Comment Re:If something is good... (Score 4, Interesting) 45
Additionally even the build-up costs to ISPs to get to these residences is per-capita small, because multitenant housing means that even if only a minority of units subscribe to the service, the costs to reach the premises is still spread out among multiple customers.
Granted, most of the carrier-integration I worked with was either metro optical ethernet or much older frame-relay connecting to points-of-presence where OC3s interconnected those points-of-presence, but in either case it was set up where the service provider came into a service-entrance room, and cabling left the service provider's equipment for some kind of physical demarcation point that acted as the official split between the service provider's responsibility and the on-premises tenant or property owner's responsibility. In our few multitenant buildings the service provider would do some on-premises work and actually place that demarc in the customer's own suite. This was not generally seen as being all that big a deal to do.
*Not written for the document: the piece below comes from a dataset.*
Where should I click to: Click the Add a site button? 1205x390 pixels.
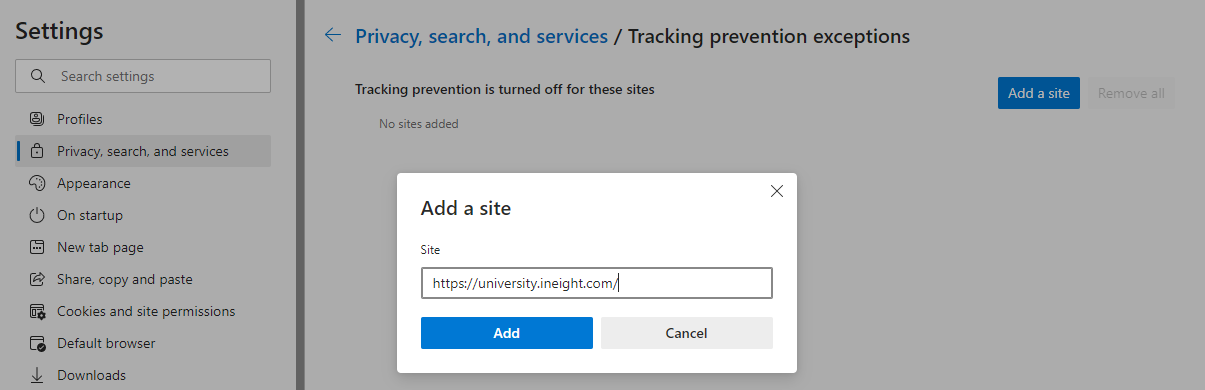tap(1039, 93)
I would expect that large apartment complexes would already have a dedicated room for headend equipment, and that the service provider would use some other medium besides coaxial cable to get from that headend back to the central office, and between that headend equipment and the customer cablemodem would be normal coaxial cable run within the complex. Absolutely it is not a sure-thing that there would be sufficient customers to make this profitable, but that's a business risk that the provider should accept on getting into this line of business. We're not obligated to make their business model work for them, that's their responsibility to figure out.